* Problem
Copy exactly the stretch of lines from the one holding "Image resolution: width=1300" through the last line of the data below, inclusive. Leave out pictures.

Records from a data source
# # # # # # #
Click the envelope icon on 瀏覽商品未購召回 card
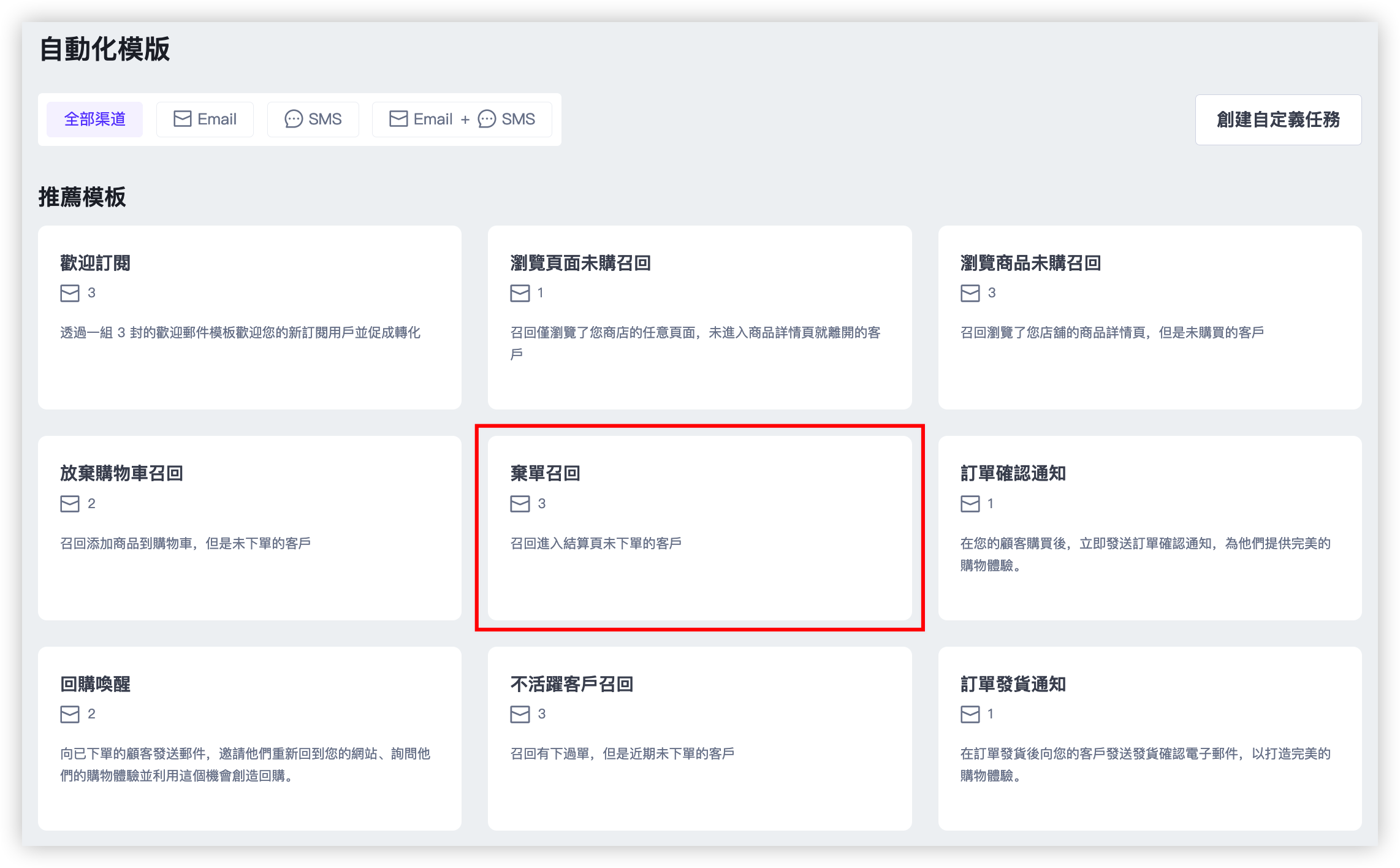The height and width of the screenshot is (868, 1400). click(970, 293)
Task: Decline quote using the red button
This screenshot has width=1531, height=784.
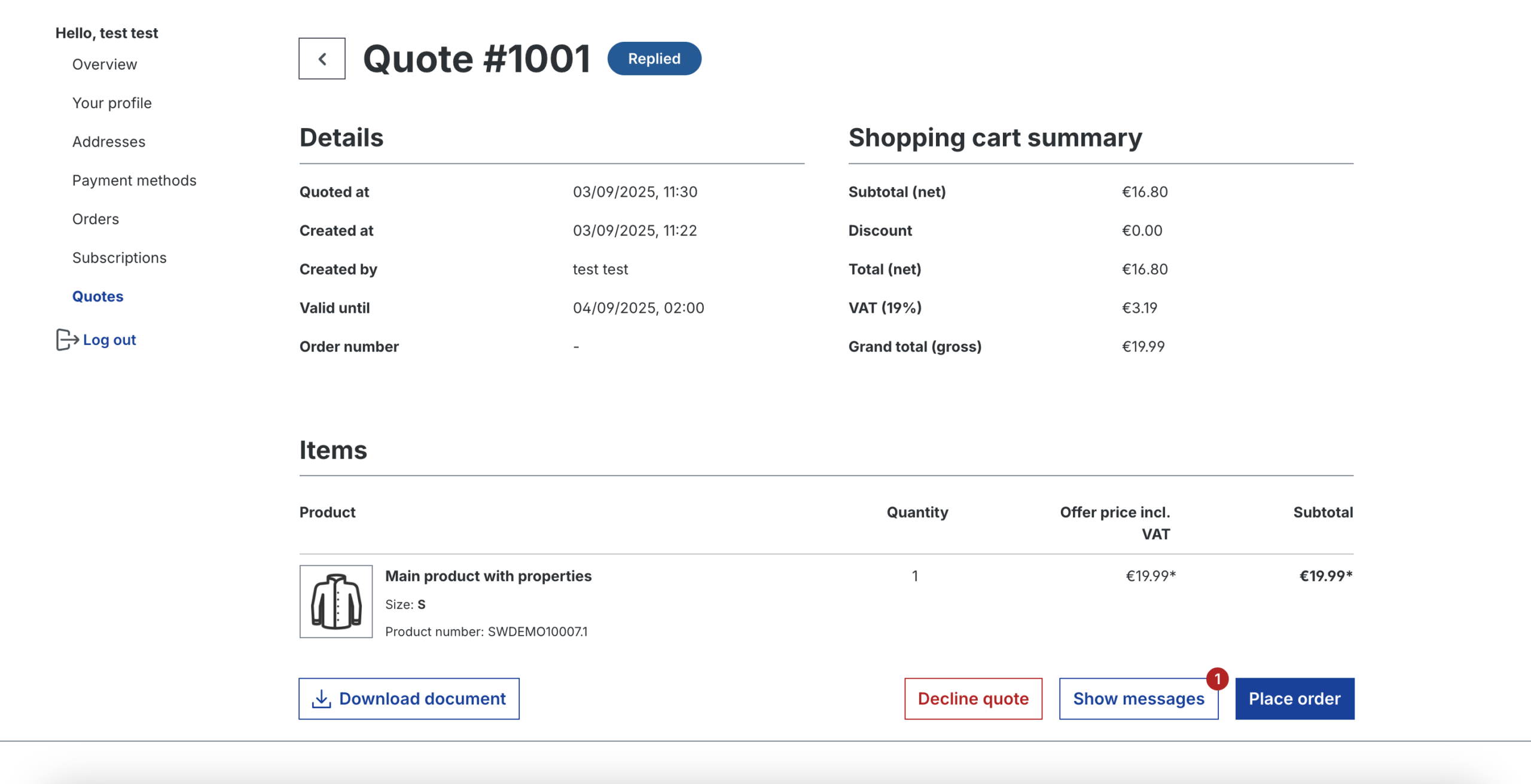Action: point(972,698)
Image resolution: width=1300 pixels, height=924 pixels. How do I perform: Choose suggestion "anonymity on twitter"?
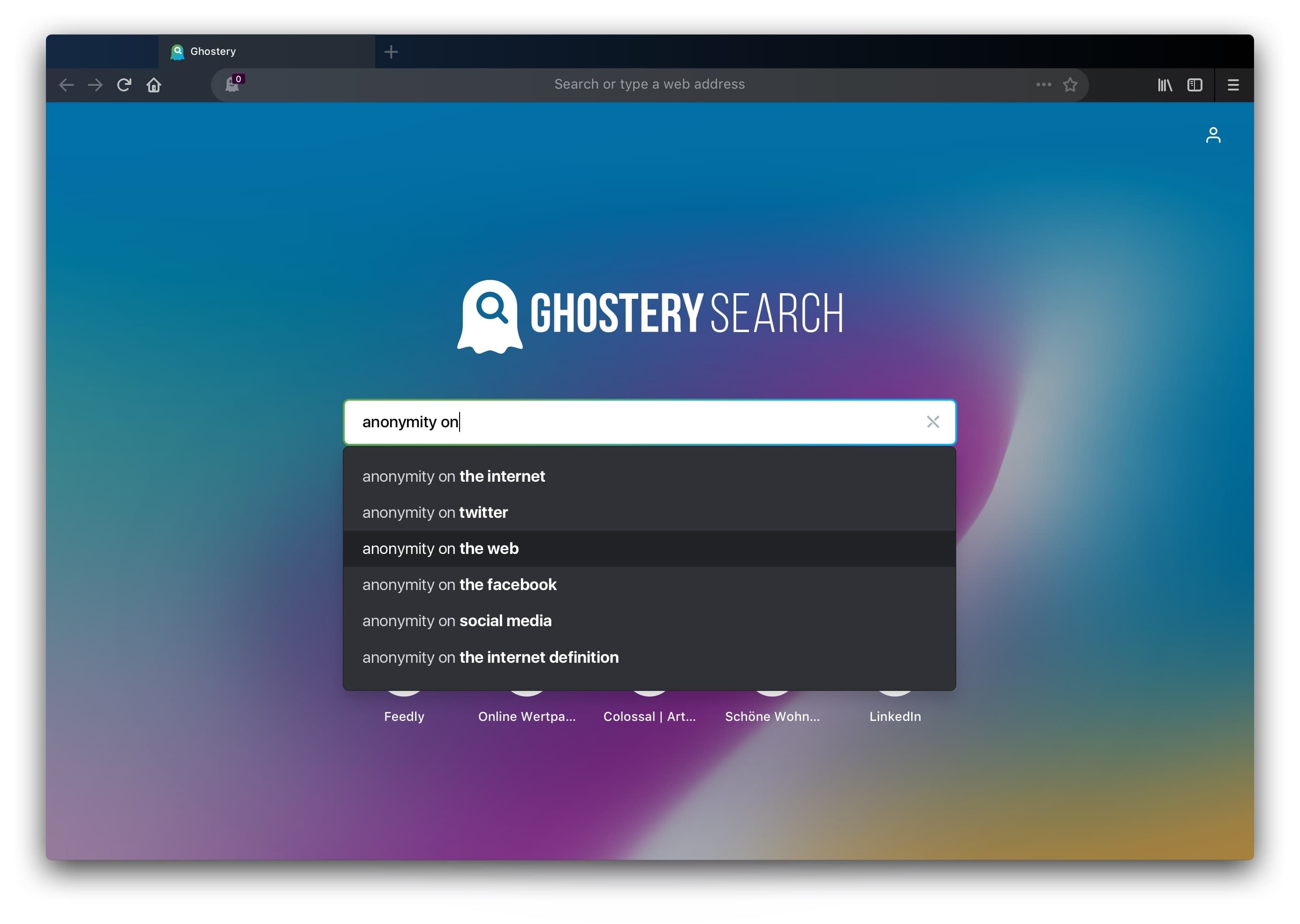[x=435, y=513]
# # # # # # #
* Output
Image resolution: width=1300 pixels, height=924 pixels. How do I perform: Choose suggestion "anonymity on twitter"?
[x=435, y=513]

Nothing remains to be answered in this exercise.